Can I use a dbt macro to modify the column names in AWS redshift?
Example changes to be made:
"checkedAt" --> checked_at
"helloWorld" --> hello_world
"testKitchenNew" --> test_kitchen_new
I tried to write a sample macro like this:
{% macro modify_col_names(column_name) %}
{% set column_name = column_name | replace('A', '_a') %}
{% set column_name = column_name | replace('K', '_k') %}
{% set column_name = column_name | replace('N', '_n') %}
{% set column_name = column_name | replace('W', '_w') %}
{{ column_name | lower }}
{% endmacro %}
Now I am trying to use it like this:
with raw_data as (
select
*
from
{{ source('src', 'TableName') }}
),
transformed_data as (
select
{{ modify_col_names(['checkedAt', 'helloWorld', 'testKitchenNew']) }}
from
raw_data
)
select
*
from
transformed_data
But this won't actually modify the column names and would throw an error like this:
Database Error in model xx (models/test.sql)
10:32:24 syntax error at or near "'checked_at'"
How can I actually modify the column names?
P.S: I would need to do it for all columns of the table so don't necessarily need to specify the column names manually.
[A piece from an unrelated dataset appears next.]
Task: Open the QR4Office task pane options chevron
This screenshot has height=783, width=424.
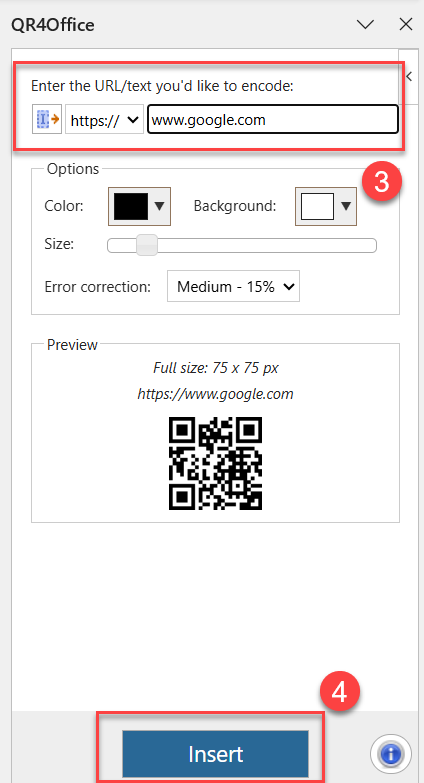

To convert column names from CamelCase to snake_case you can use:
get_columns_in_relation
from dbt adapterconvert_column_names.sql
macro:
{% macro convert_column_names(relation) %}
{% set columns = adapter.get_columns_in_relation(relation) %}
{% set re = modules.re %}
{% set query %}
SELECT
{% for column in columns %}
"{{ column.column }}" AS {{ re.sub("(?<!^)([A-Z][a-z]|(?<=[a-z])[^a-z]|(?<=[A-Z])[0-9_])", "_\g<1>", column.column).lower() }}
{%- if not loop.last %},{% endif -%}
{% endfor %}
FROM {{ relation }}
{% endset %}
{{ return(query) }}
{% endmacro %}
Usage in model (you should either use source()
or ref()
:
{{ convert_column_names(source('src', 'TableName')) }}
Note, that some databases (for example, Snowflake) automatically convert column names to upper case. In that case this approach would not work.